I had a half dozen big tomatoes from my parents' garden that needed to be used soon, so I diced them and added them to a saucepan with some olive oil and a minced clove of garlic and let it gently simmer while the eggplant fried.  Later I tossed in some homegrown basil to finish it.

So once all the eggplant was fried and excess oil was blotted, I layered the sauce, then the eggplant in a baking dish and topped the whole deal with slices of fresh mozzarella.  I love the ultra whiteness and soft texture of fresh mozzarella, and it seemed a good partner to eggplant to me.  Everything baked for about a half hour - just until the cheese melted.  Alongside the eggplant we had spaghetti and a green salad.

This looks quite greasy in the photo, but I can assure you it didn't seem overly so.  Here's the whole giant pan of eggplant after baking.  Please ignore the various items behind the baking dish:

I didn't follow any recipe, but this turned out so delicious, and as you can see, one eggplant made a lot of food.  We had this for dinner last night as well, with a fresh batch of spaghetti.  This is a definite make-again dish, meatless month or otherwise. 

Wednesday, September 8, 2010

Meatless Month: Day 1

Before I get into what I ate today, a brief note about photos.  I don't really like taking photos, and I often forget to do so.  While my favorite blogs typically have lots of photos, I'm afraid mine just won't.  And my camera seems always to need charging.  I hope you enjoy the writing nonetheless.

Today was the first day of the self-imposed Meatless Month, and it was an easy day.  Oatmeal for breakfast, rice and beans for lunch.  Neither of these meals is typically all that interesting for me.

Dinner was delicious, easy, and rather attractive.  I do wish I'd remembered to photograph it.  It was also really inexpensive to make.  I made rigatoni with oven roasted grape tomatoes, basil, and Parmesan cheese.  The tomatoes were from my parents' garden, so they were free, and the basil was from my own little plant.  I tossed the tomatoes with olive oil, salt, and pepper and put them in a 400 degree oven while the rigatoni cooked.  When that was done, tomatoes and pasta were tossed, basil and Parmesan added, and dinner was done.  We had a mixed greens salad with strawberries on the side and some little biscuits from the Fresh Market, too.

Mr.

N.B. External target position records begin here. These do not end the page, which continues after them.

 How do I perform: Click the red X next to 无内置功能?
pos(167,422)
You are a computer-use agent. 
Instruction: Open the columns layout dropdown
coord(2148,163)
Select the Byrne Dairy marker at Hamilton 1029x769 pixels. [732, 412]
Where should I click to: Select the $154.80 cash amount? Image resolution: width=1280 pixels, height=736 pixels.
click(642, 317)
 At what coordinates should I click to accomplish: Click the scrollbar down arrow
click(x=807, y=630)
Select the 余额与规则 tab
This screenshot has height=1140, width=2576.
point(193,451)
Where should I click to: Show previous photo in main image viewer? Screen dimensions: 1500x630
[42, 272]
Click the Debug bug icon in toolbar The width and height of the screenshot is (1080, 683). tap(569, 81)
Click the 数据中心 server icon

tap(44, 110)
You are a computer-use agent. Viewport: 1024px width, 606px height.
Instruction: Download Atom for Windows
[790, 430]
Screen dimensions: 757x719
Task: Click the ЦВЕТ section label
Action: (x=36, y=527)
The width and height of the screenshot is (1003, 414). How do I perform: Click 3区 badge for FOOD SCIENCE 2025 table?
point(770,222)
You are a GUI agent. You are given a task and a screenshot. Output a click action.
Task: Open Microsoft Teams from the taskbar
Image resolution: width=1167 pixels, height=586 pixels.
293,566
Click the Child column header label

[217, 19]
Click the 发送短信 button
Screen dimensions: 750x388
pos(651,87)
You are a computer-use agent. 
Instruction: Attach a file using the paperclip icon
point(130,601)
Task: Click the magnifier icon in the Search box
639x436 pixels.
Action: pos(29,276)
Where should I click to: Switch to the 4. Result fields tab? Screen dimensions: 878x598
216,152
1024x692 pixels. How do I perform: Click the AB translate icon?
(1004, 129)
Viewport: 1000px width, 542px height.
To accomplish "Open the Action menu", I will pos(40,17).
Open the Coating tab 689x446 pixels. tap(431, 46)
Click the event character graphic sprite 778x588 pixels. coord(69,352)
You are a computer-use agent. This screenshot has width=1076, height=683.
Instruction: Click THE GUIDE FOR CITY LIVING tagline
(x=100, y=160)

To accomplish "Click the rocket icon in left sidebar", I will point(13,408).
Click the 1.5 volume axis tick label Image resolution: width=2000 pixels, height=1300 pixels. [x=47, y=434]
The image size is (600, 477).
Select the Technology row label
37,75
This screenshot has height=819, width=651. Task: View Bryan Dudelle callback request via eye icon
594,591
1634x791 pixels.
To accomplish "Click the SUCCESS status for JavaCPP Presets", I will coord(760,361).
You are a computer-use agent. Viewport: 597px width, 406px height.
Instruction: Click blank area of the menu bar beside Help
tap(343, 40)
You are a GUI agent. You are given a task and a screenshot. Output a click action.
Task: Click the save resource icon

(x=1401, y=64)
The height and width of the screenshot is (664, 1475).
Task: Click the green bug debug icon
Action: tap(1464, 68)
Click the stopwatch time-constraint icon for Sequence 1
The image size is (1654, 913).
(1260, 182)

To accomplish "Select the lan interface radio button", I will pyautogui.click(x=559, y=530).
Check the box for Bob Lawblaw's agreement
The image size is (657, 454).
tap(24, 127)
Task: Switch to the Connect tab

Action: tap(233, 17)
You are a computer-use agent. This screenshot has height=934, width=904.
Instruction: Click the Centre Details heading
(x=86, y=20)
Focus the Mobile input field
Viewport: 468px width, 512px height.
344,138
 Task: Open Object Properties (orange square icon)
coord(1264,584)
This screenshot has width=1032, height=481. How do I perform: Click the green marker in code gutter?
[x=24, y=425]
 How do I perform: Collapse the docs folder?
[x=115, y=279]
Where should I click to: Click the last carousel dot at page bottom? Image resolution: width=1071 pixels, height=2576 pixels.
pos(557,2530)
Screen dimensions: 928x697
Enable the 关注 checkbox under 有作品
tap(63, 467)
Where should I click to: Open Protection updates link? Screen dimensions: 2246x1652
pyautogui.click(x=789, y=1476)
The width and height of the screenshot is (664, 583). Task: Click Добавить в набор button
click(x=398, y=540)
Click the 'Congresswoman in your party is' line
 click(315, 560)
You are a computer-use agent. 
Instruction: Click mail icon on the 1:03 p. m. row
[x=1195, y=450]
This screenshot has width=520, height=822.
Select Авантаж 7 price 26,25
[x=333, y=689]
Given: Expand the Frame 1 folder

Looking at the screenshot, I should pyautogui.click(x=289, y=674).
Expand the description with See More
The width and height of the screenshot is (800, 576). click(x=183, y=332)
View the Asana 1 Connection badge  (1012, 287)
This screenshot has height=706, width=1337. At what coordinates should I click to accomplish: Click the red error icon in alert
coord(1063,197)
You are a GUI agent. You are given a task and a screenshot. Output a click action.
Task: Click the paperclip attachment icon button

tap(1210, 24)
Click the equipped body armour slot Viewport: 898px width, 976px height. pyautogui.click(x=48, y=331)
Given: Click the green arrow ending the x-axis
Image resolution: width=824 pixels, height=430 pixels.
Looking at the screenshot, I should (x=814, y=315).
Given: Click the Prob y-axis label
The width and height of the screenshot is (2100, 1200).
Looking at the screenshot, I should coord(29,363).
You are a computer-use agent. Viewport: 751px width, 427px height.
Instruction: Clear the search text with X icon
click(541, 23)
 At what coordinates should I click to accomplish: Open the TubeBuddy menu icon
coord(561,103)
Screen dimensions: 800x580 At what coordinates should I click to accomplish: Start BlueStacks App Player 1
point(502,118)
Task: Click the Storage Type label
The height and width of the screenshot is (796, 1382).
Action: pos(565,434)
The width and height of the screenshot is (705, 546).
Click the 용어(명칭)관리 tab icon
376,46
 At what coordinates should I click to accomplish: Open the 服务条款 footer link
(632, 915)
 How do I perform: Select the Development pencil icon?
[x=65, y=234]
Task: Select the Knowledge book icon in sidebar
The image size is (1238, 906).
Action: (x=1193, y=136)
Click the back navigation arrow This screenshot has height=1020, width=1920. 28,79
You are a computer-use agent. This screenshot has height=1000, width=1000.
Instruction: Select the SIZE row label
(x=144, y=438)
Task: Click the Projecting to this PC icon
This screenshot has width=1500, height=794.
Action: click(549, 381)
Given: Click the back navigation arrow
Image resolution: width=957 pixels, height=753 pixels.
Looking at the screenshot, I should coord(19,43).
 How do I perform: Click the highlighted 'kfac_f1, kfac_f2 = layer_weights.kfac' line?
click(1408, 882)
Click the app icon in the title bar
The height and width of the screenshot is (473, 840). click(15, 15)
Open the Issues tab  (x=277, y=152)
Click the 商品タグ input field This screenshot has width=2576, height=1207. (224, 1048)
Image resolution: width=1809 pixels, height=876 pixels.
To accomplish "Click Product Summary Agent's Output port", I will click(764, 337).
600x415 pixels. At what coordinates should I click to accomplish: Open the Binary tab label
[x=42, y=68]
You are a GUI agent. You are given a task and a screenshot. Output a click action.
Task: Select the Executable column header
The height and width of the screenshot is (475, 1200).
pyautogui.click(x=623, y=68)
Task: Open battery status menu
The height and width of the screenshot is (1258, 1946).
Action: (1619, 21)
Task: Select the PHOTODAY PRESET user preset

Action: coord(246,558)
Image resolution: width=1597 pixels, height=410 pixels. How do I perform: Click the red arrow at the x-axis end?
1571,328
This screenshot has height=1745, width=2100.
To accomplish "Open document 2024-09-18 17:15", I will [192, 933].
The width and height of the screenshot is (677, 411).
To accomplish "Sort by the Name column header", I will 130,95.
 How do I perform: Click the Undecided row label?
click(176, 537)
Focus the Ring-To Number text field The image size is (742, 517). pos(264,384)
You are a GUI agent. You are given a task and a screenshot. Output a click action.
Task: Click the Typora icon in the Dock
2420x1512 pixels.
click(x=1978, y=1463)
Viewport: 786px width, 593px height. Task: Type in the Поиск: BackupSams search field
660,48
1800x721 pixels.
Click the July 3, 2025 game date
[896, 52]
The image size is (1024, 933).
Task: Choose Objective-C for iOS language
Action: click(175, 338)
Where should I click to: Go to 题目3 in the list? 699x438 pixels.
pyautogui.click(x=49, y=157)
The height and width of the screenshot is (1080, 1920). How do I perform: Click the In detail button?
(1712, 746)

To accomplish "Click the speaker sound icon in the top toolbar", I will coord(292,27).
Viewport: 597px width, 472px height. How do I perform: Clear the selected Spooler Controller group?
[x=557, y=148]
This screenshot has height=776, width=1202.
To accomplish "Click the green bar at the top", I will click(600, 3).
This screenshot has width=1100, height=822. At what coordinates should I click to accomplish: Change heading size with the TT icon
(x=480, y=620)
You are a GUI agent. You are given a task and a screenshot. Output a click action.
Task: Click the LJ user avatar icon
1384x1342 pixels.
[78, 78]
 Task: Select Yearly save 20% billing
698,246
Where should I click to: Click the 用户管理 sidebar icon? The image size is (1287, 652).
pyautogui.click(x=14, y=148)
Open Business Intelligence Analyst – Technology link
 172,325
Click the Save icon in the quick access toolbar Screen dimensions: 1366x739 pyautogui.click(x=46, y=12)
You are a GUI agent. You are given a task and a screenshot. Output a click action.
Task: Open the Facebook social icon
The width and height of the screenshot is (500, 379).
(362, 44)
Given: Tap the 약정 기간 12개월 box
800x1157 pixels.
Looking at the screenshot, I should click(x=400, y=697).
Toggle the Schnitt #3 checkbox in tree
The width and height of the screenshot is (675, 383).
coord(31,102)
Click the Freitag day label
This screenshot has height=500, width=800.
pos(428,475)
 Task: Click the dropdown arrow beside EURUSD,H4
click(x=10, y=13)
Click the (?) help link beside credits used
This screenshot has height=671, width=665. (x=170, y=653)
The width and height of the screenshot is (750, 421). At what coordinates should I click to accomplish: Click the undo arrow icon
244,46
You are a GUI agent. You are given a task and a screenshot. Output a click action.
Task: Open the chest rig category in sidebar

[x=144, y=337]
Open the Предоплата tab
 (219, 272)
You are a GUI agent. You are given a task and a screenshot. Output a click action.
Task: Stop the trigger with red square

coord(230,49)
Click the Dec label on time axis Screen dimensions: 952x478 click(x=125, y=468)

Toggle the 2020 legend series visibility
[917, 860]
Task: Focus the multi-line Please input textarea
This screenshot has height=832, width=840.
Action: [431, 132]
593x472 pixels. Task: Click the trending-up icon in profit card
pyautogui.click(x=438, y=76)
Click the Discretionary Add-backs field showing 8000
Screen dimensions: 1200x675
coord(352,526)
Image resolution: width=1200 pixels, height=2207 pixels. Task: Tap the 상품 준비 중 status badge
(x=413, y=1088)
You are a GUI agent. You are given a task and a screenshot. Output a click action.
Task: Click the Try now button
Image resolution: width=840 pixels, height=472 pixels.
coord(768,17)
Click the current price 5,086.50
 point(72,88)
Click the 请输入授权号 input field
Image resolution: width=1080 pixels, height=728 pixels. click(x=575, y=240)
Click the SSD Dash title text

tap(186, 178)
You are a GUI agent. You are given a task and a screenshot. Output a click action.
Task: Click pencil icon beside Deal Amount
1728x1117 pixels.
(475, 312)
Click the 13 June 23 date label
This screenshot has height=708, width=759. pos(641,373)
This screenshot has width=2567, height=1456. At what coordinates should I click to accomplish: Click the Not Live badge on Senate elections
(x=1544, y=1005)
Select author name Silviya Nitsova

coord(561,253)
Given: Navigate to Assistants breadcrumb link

Hungry and I had dinner at my parents' on Monday and I grabbed a pack of the Fresh Market's cheddar tea biscuits on my way.  They're maybe 1/4 the size of a regular biscuit.  We forgot to eat them with dinner on Monday, so I brought a few home.  They were really good, and very cute.  I suspect they'd be really tasty with a bit of apple jelly or peach preserves.  Another bread/bakery product worth buying from the Fresh Market.

Monday, September 6, 2010

Meatless for a Month

Mr. Hungry and I are going to try our best to eat meatless for a month, starting tomorrow, September 7th.  There are a few reasons for this.  For one thing, I wanted to challenge myself as a cook.  I know I can create pretty good meals using meat, but I'm less skilled at cooking vegetable and vegetarian dishes creatively.  Secondly, Mr. Hungry and I should probably be eating more vegetables than we do.  And Mr. Hungry doesn't always like vegetables.  So this is a good way to try to introduce him to some new ones that he'll hopefully enjoy.

Breakfast, I'm expecting, will be easy.  Dinner shouldn't be too bad.  Lunch will be the hardest, at least for my husband, as he's a big sandwich eater.  I checked out Deborah Madison's bible of vegetarian cooking from the library, Vegetarian Cooking for Everyone, and am armed with some recipes from elsewhere, too.  Tonight, one last barbecue.